Afin d’aider à déboguer le code, le développeur de Servo a écrit une fonction très intéressante :

// Check that the selection is valid.
fn assert_ok_selection(&self) {
    if let Some(begin) = self.selection_origin {
        debug_assert!(begin.line < self.lines.len());
        debug_assert!(begin.index <= self.lines[begin.line].len());
        match self.selection_direction {
            SelectionDirection::None | SelectionDirection::Forward => {
                debug_assert!(begin <= self.edit_point)
            },

            SelectionDirection::Backward => debug_assert!(self.edit_point <= begin),
        }
    }
    debug_assert!(self.edit_point.line < self.lines.len());
    debug_assert!(self.edit_point.index <= self.lines[self.edit_point.line].len());
}

Cette fonction assert_ok_selection est appelée à la fin de chaque fonction qui met à jour TextInput, mais elle ne contient que des debug_assert et est éliminée en production. Ce motif est exactement équivalent à une postcondition, et c’est ainsi que je l’ai traduite dans mon code F*.

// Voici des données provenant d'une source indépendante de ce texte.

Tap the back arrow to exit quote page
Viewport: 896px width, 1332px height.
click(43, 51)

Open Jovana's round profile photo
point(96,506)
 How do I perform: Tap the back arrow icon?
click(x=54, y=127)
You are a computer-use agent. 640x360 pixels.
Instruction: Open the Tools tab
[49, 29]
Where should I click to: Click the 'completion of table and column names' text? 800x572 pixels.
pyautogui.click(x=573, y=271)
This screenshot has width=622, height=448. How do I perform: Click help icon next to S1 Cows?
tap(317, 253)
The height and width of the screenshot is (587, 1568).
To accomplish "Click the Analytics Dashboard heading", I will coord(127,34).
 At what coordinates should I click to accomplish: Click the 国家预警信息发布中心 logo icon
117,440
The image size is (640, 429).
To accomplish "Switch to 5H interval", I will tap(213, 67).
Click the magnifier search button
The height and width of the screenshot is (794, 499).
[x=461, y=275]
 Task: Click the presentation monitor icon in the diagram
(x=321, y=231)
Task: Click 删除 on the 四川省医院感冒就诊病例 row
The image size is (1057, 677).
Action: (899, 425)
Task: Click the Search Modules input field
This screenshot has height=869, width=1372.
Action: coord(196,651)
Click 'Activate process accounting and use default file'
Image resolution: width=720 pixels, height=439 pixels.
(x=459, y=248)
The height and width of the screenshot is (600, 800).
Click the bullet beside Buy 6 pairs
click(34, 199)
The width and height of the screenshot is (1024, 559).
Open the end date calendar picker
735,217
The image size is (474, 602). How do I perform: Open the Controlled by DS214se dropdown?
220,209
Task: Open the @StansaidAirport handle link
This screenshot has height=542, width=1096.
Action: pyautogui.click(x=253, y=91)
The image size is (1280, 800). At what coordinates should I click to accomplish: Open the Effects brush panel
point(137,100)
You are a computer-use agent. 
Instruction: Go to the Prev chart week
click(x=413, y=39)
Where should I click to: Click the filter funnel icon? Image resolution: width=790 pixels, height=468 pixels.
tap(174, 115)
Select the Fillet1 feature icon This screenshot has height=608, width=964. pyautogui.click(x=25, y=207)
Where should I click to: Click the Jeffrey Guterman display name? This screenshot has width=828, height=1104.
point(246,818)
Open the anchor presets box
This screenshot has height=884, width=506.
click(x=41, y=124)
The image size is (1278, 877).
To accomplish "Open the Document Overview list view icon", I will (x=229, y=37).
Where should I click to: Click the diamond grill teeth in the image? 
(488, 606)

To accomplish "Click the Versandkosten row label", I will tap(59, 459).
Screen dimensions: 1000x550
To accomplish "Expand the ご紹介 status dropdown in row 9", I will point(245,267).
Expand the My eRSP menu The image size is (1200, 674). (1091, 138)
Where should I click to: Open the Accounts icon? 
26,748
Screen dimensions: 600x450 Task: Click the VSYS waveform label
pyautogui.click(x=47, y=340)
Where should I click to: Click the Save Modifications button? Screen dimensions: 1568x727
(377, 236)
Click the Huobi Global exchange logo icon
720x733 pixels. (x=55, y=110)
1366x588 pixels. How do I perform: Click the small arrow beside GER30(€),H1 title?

Une fois tout traduit en F*, j’ai prouvé que chaque fonction qui mettait à jour TextInput préservait l’invariant assert_ok_selection : si c’est vrai à l’appel de la fonction (dans la précondition), alors ça devrait être vrai après la fonction (dans la postcondition). Grâce au prouveur automatique Z3, la preuve a été presque complètement automatique, et je n’ai eu à guider le prouveur qu’en ajoutant une assertion dans une fonction. Cependant, je n’ai pas pu prouver tout de suite que l’invariant tenait pour la fonction adjust_vertical; en effet, celle-ci contenait un bug! De plus, ce bug causait des problèmes visibles dans la dernière version de Servo, comme décrit dans le ticket que j’ai ouvert immédiatement.

En utilisant les messages d’erreur de F*, j’ai pu trouver une manière de corriger le code afin de prouver la postcondition de la fonction. J’ai ensuite traduit l’équivalent de ce patch dans le code Rust originel et ai ouvert une demande de fusion de branches qui incluait le patch et quelques cas de test supplémentaires qui déclenchaient le bug.

Notons que ce travail ne garantit pas que le code est complètement « correct ». En effet, j’ai juste prouvé qu’un invariant était préservé et ce quelque soit les entrées utilisateur. Grâce à cette méthode, j’ai pu trouver une situation non couverte par les cas de test existants et qui déclenchait des crashs dans la dernière version de Servo. Avec un outil de traduction automatique de Rust vers F* ainsi qu’à l’aide de la recherche de preuves automatique, je pense que la vérification est en fait plus efficace en termes de temps de développement que de devoir imaginer tous les cas de tests qui déclencheraient toutes les situations. De plus, utiliser la vérification a l’avantage de vous faire savoir quand vous avez terminé : lorsque c’est prouvé, c’est prouvé. Écrire un test de plus ne peut jamais garantir que l’on en a écrit assez.